Dan asked me the other day if I'd setup a DXR instance for Thunderbird. About the same time I met with Chris and Mohak to discuss his work to package DXR for Fedora--he's getting pretty close. Both of these things pushed me to do some more work on it and try a few experiments.
I started out by creating a new environment for generating my dehydra indexes, documenting as I went. I then built a new dxr index for mozilla-central (Firerfox) and comm-central (Thunderbird). I was interested to see if anything in comm-central would break my code, but it was fine.
Next I decided to create some scripts to generate new indexes. Right now I just have an old index up for people to use as a demo. Ideally we want something that is updated all the time and tracks the changes going into the tree. As I was doing this, I decided to also fix the number one complaint I hear from people: it's too slow. The easiest way to fix this, without spending more time than I have is to pre-generate all the marked-up source files. Right now, every time you ask for a source file, it gets parsed and marked-up. Every time. For large files (I'm looking at you, sqlite3.c), this is a deal breaker. For normal files it is still annoying.

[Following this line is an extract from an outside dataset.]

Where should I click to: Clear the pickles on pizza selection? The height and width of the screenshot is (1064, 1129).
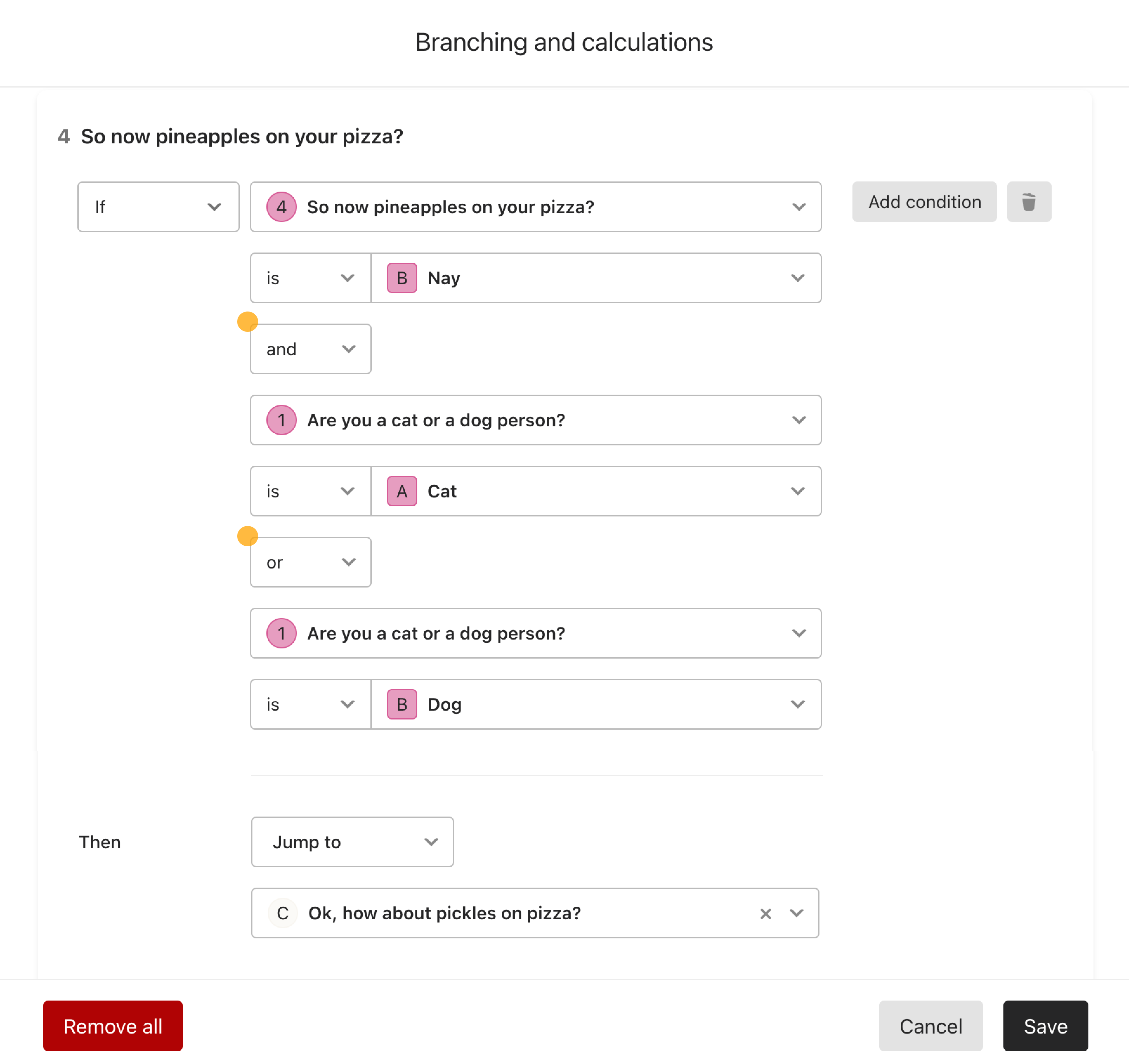(x=765, y=913)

So I wrote a script to create a copy of the source tree that has already been marked-up. This took ~4 hours and generated 2.4 Gigs worth of html. This seemed large, so I rewrote the script to pipe the marked-up source files to gzip as I went, which apache and the browser will handle just fine, and it weighs in at ~400M.
Next I wanted to see if I could replace glimpse (yes, I've been here before) with something licesend better for inclusion in Fedora. I decided to finally give Swish-e a try. I found it quite easy to use, and especially liked that I could define FileFilters, such that my gzipped html files could be indexed directly.
After building the index, I did some tests and found that the markup produced by my markup generator was breaking the Swish-e html parser. A few minutes later the error was found and fixed. So I tried searching. No matter what I did I only ever got back one hit per page, which made me realize that Swish-e wasn't going to go as far as glimpse and give me the lines themselves: results are documents, not lines in documents. It's not a huge thing: once I have the list of matching files I can grep on a secondary pass. But it meant that it was one more thing I'd have to write. Every time I have to write more it makes me feel like I should just rewrite the whole thing. But there's no time for that today, so this will have to do.